> List of tasks
a: In the forum thread about moving to Cyprus, what monthly rent range does Chris give for one-bed apartments?
b: Write out the stretch of the forum thread about moving to Cyprus from "All the very" through "the first step.", keeping every word and mark unchanged.

═════ Provided passage ═════

# thinkin of moving to cyprus



## geo2008 (May 27, 2008)

i was goin to get a flight over an find my way around.....i have visited the place several times and loved the country.......an fell britain hasnt got anything to offer.....im ready to pack my bags and jump the plane and try and find work doin anything when there

how much is rent on flats....limassol, paphos basicaly anywhere.....and is there any work there.....i can do anything........i just need to get away

thank you for your answers


----------



## Chris & Andrea (Feb 15, 2008)

*thinking of moving to cyprus*

Hi Geo ~ welcome to the 'forum' and good on you mate for taking that first step.
I would suggest it's worth having some money in your back pocket though, at least to establish yourself. There's plenty of one bed apartments in the area your interested in, usually ranging between £250 and £400 a month. I'm sure Veronica & Tricia will pick up your thread and advise. as for work; bar work seems the norm, but don't expect great wages and the hours can be long.
At least once you're there though, you can seek alternative employment, a lot of which seems to present itself by face to face contact.
All the very best for the future. 
Regards, Chris


----------



## Veronica (Apr 5, 2008)

Hi Geo,
Chris gives good advise regarding having some money behind you before you take the first step.
I would recommend at least 3 months rent to tide you over while you look for work.
You might find a studio apartment would be adequate for your needs to start with. You may also be lucky enough to find a job that includes accommodation.
Oh and one thing that I would advise as absolutey essential, enough money in bank account for a return flight back home if things dont work out for you.
So while I would say go for it, please make sure you do not find yourself in a situation you cant get out.
Good luck in your adventure
Veronica


----------



## Veronica (Apr 5, 2008)

One thing i think I should mention Geo.
Dont allow the timeshare companies to talk you into going to work for them.
I know of many young men who have found themselves in horrendous situations that way. They make it sound like a dream job, lots of money etc but they treat their employees like dirt, and if you dont meet the targets they insist on you will be thrown out and any commission you have due to you is not paid. Also some of the bosses are nothing more than brutes who think nothing of having people beaten up. Believe me I know of it happening to many.


----------



## grumpy (Nov 10, 2007)

═════ Dataset excerpts ═════

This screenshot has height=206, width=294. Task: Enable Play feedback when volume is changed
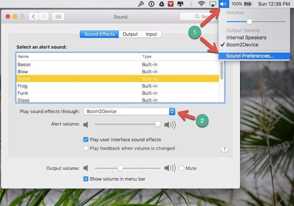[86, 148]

═════
═════ Dataset excerpts ═════

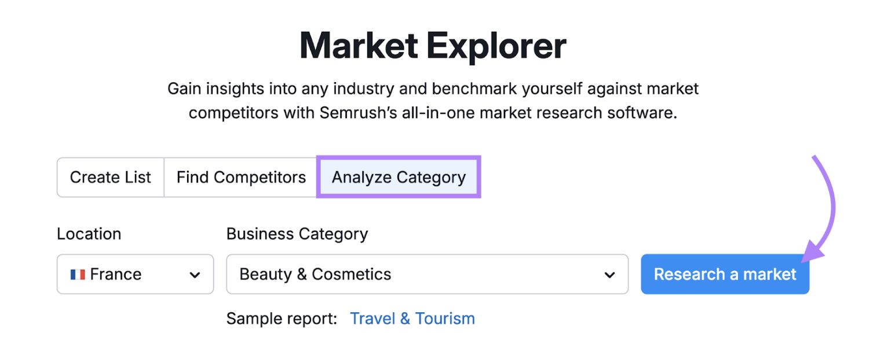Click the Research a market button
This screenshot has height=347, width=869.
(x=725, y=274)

═════
═════ Dataset excerpts ═════

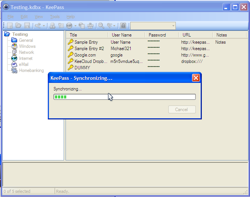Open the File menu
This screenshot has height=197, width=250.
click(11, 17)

═════

> Complete answers
a: Between £250 and £400 a month.

b:
All the very best for the future. 
Regards, Chris


----------



## Veronica (Apr 5, 2008)

Hi Geo,
Chris gives good advise regarding having some money behind you before you take the first step.